Shorting works by “selling” stocks you do not actually own in the hope of buying them back at a lower price.
Because shorting is restricted under Australian law, any substantial shorting of stocks is worth knowing about even if you own these stocks and only trade “long”.
Stockhead’s two preferred metrics are raw short interest as well as percentage changes in them within the last month.
Because short interest represents short trades that have been made but not closed out, you may see short interest decline when a company falls.
This happened with Botanix Pharmaceuticals (ASX:BOT) which has 12 million shares shorted — 26 per cent lower than a month ago.
A disappointing clinical trial led to its shares halving, presenting an ideal opportunity for shorters to close out their trades.
Graphite miner Syrah Resources (ASX:SYR) has 73.3 million shares shorted — 9 per cent higher than a month ago.
Lithium miner Galaxy Resources (ASX:GXY) is not far behind with 68 million, but this has only grown 3 per cent in the last month.
Among non-resources companies with short interest over 5 million included retailer Myer (ASX:MYR) and satellite play Speedcast (ASX:SDA).
Moving up the list is Internet of things (IoT) Buddy Technologies (ASX:BUD), house building robot maker FBR (ASX:FBR) and West African Resources (ASX:WAF).
Topping the list of newly shorted stocks was takeover target CSG (ASX:CSV).
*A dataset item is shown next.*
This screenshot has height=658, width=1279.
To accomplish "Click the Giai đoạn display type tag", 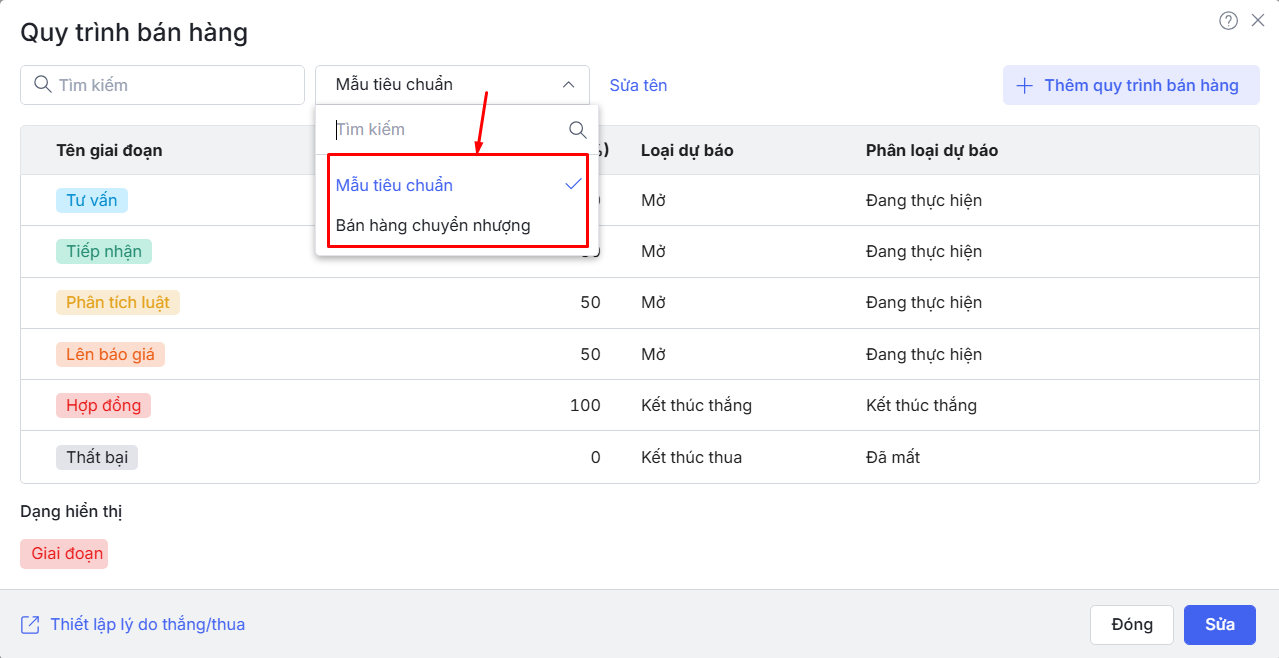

Fuji Xerox wants to buy the IT services company for $140m.
Also newly shorted was Cash Converters (ASX:CCV), which a fortnight ago finally settled its three-year long legal battle against customers which alleged they were charged excessive interest rates. Shareholders saw a long gradual decline but a rally occurred when the case was settled.
After months of battling for Xenith IP (ASX:XIP), Qantm Intellectual Property (ASX:QIP) gave up the chase to IPH in April. The stock rallied over winter but has begun to decline in spring.
One catalyst could be the retirement of CEO Leon Allen (who has been with the company since its listing), who will be replaced in January by Craig Dower — the past CEO of Xenith.